My ongoing obsession with all things Iceland needs to be fed on a regular basis. Reading The Whispering Muse, by Sjón was just ticket. I actually got to see Sjón read at The Booksmith. It's always great to see a writer you like (I'd also loved his Blue Fox) in person, but it's particularly rare to get a writer (or really anyone for that matter) in from Iceland, so this event felt particularly special. He mentioned that he's currently writing a book that follows the trajectory of the people born in the same year he was in Iceland. Given the relatively small population of Iceland (just under 322,000 now), that amounts to only about 3,000 others. A sizable chunk, but manageable. I'm telling the universe now: I want this book translated immediately upon publication. Please. PLEEEEASE.
But to get back to The Whispering Muse, this mythic, witty tale is a fast read (a mere 141 pages), and a fun one. I think one of the things that draws me to Icelandic writing is the intersection of an element that is familiar, often familiar in the way a faint memory from childhood stories of fairy tales lingers way in the back of the mind, mixed with a lightning bolt of something so very other from my experience. This book did not disappoint on either of those accounts.
My book club (unofficially referred to as the book club that doesn't read book club books, or at least mostly doesn't) read Unaccustomed Earth, by Jhumpa Lahiri last month. We all already loved Lahiri's work, but none of us had read this 2008 collection yet. I enjoyed living inside each of the stories, I loved the details, and I loved all the cross-cultural challenges between families and partners. They are beautiful stories, and beautifully told. But...there just wasn't that much going on in them. Or rather, there was only one thing going on in each one. I found myself trying to find the extra layer in the story, but never did. At one point I had to ask myself if I would even love these stories so much if they weren't about a culture I was unfamiliar with. I'm not sure I would. I know there's a lot of discussion (and there should be) about the push for minority authors to only write about minority issues, and about how limiting that is. I wonder if these stories were victims of that thinking. They are still very much worth reading, which is why I'm including the book here. But crossing fingers her next work has more depth.
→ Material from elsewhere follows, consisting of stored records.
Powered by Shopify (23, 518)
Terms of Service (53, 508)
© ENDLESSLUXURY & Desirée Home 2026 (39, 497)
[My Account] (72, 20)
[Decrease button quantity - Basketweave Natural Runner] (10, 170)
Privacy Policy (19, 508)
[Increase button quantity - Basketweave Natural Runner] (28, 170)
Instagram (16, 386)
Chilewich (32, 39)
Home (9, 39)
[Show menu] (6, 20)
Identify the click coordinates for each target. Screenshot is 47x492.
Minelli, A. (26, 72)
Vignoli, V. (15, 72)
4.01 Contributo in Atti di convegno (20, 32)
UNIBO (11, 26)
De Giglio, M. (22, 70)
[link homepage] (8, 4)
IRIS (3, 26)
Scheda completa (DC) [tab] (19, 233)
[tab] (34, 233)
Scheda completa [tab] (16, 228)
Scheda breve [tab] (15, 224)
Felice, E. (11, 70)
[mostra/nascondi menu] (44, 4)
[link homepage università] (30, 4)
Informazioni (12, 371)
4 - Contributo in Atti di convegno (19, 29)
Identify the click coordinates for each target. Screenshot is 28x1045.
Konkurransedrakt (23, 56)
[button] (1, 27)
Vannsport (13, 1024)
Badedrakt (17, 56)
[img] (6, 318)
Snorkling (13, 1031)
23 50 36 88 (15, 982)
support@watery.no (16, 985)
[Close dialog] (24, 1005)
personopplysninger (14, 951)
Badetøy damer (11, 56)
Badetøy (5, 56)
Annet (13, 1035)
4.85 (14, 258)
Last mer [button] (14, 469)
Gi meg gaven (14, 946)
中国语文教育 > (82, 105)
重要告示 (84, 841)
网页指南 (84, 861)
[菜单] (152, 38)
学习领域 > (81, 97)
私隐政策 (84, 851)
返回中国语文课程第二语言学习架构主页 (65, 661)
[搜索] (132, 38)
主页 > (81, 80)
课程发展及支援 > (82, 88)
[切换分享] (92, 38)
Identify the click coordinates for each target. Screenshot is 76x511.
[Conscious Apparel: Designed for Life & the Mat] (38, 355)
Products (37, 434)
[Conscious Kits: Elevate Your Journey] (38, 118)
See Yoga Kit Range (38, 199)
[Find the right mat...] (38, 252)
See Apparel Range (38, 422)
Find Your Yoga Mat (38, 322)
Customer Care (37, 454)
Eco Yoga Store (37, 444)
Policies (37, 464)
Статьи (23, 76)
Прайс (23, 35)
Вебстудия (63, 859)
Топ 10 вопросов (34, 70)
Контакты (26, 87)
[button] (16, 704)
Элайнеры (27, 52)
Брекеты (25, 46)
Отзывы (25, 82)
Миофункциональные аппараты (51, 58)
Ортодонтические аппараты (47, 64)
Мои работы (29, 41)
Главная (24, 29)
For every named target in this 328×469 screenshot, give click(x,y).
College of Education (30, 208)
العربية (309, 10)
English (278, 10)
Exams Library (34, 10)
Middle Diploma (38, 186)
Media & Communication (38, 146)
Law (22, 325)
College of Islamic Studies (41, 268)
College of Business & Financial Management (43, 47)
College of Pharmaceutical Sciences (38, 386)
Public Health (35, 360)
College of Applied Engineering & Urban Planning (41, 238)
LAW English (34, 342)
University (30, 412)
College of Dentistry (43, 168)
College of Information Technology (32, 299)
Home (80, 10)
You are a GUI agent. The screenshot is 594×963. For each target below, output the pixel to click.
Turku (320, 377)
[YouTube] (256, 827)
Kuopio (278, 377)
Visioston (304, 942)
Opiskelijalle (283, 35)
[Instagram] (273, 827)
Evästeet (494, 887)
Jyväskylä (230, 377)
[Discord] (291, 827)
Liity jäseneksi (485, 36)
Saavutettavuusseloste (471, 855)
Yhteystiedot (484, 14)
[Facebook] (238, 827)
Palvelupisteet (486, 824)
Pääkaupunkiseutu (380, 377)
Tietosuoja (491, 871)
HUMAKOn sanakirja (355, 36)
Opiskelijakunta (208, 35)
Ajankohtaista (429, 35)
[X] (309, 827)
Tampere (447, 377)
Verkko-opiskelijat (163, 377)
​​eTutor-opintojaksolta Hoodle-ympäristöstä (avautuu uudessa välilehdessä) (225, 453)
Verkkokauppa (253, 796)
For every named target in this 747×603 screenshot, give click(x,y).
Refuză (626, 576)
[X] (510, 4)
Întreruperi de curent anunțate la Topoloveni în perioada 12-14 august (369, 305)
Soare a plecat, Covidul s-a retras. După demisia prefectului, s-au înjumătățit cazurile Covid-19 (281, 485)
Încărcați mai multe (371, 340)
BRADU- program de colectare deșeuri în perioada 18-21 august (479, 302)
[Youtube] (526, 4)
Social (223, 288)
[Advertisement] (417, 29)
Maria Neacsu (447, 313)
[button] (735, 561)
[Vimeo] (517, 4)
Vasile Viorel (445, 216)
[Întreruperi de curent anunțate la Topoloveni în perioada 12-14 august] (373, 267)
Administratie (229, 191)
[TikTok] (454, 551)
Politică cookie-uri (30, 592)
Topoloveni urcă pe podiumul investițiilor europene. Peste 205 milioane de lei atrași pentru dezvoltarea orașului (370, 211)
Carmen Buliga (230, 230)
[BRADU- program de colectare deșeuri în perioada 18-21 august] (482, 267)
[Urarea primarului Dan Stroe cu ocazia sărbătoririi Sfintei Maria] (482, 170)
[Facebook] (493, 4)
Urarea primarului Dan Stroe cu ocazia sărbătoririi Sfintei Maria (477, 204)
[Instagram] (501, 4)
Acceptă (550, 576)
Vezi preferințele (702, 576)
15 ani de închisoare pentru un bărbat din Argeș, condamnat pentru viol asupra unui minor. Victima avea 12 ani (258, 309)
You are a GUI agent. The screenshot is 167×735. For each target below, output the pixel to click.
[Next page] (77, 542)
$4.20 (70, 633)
I just finished Mr. Penumbra's 24-Hour Bookstore, by Robin Sloan. What a fun read! This is a tech-savvy novel for book lovers, and is chock full of great San Francisco references (it's also alarmingly current: I caught a reference to Fruit Ninja in it). One of my favorite references? "I email the organizer of San Francisco's big literary festival, which runs for a whole week and draws free-spending readers from as far away as Fresno," pg. 203. Yep, that'd be Litquake! :) Bonus feature of this hardback edition that I didn't realize at first: glow-in-the-dark cover. It gave off a creepy glow on my nightstand.
That's it for this quarter's report! I'm on to read some Karen Joy Fowler and finish Lydia Millet's Love in Infant Monkeys next. I'm always open to suggestions on what to read next, so if you have a juicy read I'd love to hear about it!